• [PASSAGE PROVIDED]:
= = =

What has resulted is an absurdity – hundreds if not thousands of U.S. Citizen children, clearly born in the United States, are not being permitted a birth certificate proving this fact because of Texas’s view on the undocumented status of their parents.  Thus, without a birth certificate proving their birthright citizenship, Texas is now creating a class of U.S. born children, without recognizable legal status (or, at least, making that birthright very questionable for lack of a birth certificate).  What undocumented parents do have in the way of identification are (typically) matriculas consular (an identification card issued by the government of Mexico) or Mexican passports (but, of course, having no valid U.S. Visa).  However, Sec. 181.28 does not provide for Texas’s recognition of either.

= = =

• [SOURCE EXCERPT]:
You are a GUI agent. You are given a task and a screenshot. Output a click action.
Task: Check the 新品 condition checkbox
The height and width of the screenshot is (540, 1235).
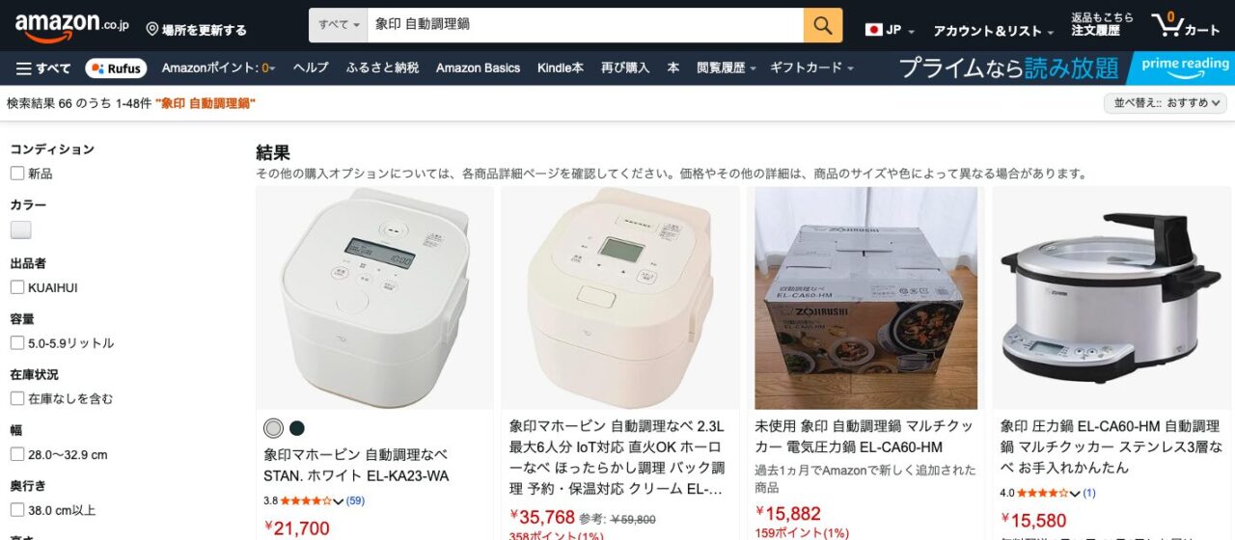[17, 174]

= = =

• [GOALS]:
1. According to the passage on Texas birth certificates, what is a matricula consular?
2. Carry on the passage on Texas birth certificates, starting after its last sentence.
The data has nothing to do with the passage on Texas birth certificates.

• [OUTPUTS]:
1. An identification card issued by the government of Mexico.

2.
A legal challenge against this practice has been brought – Serna, et al. v. Texas Dept. of State Health ServicesAllegations made in that Complaint include unconstitutional deprivation of 14th Amendment guarantees of Due Process and Equal Protections of Law, violation of the Supremacy Clause of the U.S. Constitution and a claim that Texas has violated the Administrative Procedures Act’s requirement of notice-and-comment as to the circumstances by which the policy changes to Sec. 181.28 became law.  As the Complaint well points out, Texas is unique in this practice of denying birth certificates on the basis of a parent not being able to present a form of identification proving that the parent is legally entitled to be present in the United States.  Highlights from the Complaint (from a group of mostly mothers who have been denied certificates for their children) include Plaintiffs’ underlining the fact that a valid foreign passport duly issued by a national government is a “internationally recognized identification of the highest formality.”  Complaint at p. 4. ¶ 22.  The Due Process and Equal Protection claims are obviously the strongest arguments to be made by Plaintiffs.  The right to a birth certificate is that of the U.S. born child and Texas policy presently strips the child of that right and liberty without apparent legal justification or hearing.  U.S. born children of persons with lawful status are not treated in so pernicious a fashion by the Texas policy – this case screams Equal Protection violation.  The Supremacy Clause argument I believe is also a meritorious one – be it indirectly.  Texas by its new policies concerning Identification and birth certificates, seem bent on confounding U.S. immigration law and practice – areas solely within the authority of the federal government.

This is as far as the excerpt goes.